Entwurf und Ausführungsplanung sind zwei verschiedene Welten.

Unrealistische Semesterarbeiten

Konventionelle Architektur ausführen oder neue Architektur denken sollte näher zusammengebracht werden, stellt Raffaele Scialli fest, der im 6. Semester berufsbegleitend Architektur an der ZHAW studiert.

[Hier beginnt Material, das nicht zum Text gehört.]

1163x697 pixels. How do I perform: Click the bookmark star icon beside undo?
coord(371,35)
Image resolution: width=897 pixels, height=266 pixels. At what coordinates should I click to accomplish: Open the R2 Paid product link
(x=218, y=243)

Berufsbegleitend Architektur studieren bedeutet, das Erlernte möglichst bald in der Arbeit einfliessen zu lassen. Anders gesagt sollte ein Zusammenhang zwischen Studium und Arbeit bestehen und sich so ein iterativer Prozess bilden. Das setzt aber voraus, dass der Student Architekten-Aufgaben auch im Arbeitsalltag ausüben kann und nicht nur als Hochbauzeichner tätig ist. Viel zu oft ist es so, dass die Lust des Entwerfens, wie es bei Schulprojekten geübt wird, auf die harte Realität in der Baubranche trifft. Baureglemente und Normen grenzen den Entscheidungsfreiraum bei Projekten ein. Leider müssen diese meist eingehalten werden, ausser man versucht, die Grauzonen auszureizen.
Ein bei mir aktuelles Beispiel ist das Semesterthema «Museum-Erlebniswelt» im Vergleich zum Spitalprojekt, das ich im Büro bearbeite. Während das Raumprogramm und der Entwurf eines Museums unzählige Lösungsansätze ermöglicht, ist es im Spitalbau schwieriger verschiedene Varianten durchzuspielen. Die vielen Vorgaben sprechen dagegen. Da schlägt man sich eher mit Raumstudien durch. Dass bei den Schulprojekten unrealistischerweise keine Baukosten zu beachten sind, widerspricht ebenfalls der termin- und kostenabhängigen Realität im Arbeitsalltag.
Ich habe oft das Gefühl, dass ich das Wissen aus der Hochschule im Büro zu selten einsetzen kann. Als Student könnte ich eigentlich mehr als nur die üblichen Zeichner-Aufgaben ausführen. Doch die Arbeitgeber wollen die angehenden Architekten jederzeit – also auch während des Studiums - wirtschaftlich effizient einsetzen und können es sich nicht erlauben, den berufsbegleitenden Student als Praktikant einzusetzen, also unverechenbare Arbeit ausführen zu lassen. Vor allem wenn die Semesterarbeit gerade erfolgreich abgeschlossen wurde, kann man sich eben mal unterfordert fühlen. Denn die meisten Semesterarbeiten fördern das Wunschdenken, wo hingegen die praktizierte Arbeit - je nach Bauaufgabe - meist weniger tiefgründiges Denken erfordert. Im Studium werden verschiedene Aufgaben gestellt und Neues entdeckt. Je nach Aufgabenbereiche des Büros, sind es in der Praxis immer wieder die ähnlichen Themen, welche bearbeitet werden. Konventionelle Architektur ausführen oder neue Architektur denken ist nicht das Gleiche und sollte näher zusammengebracht werden.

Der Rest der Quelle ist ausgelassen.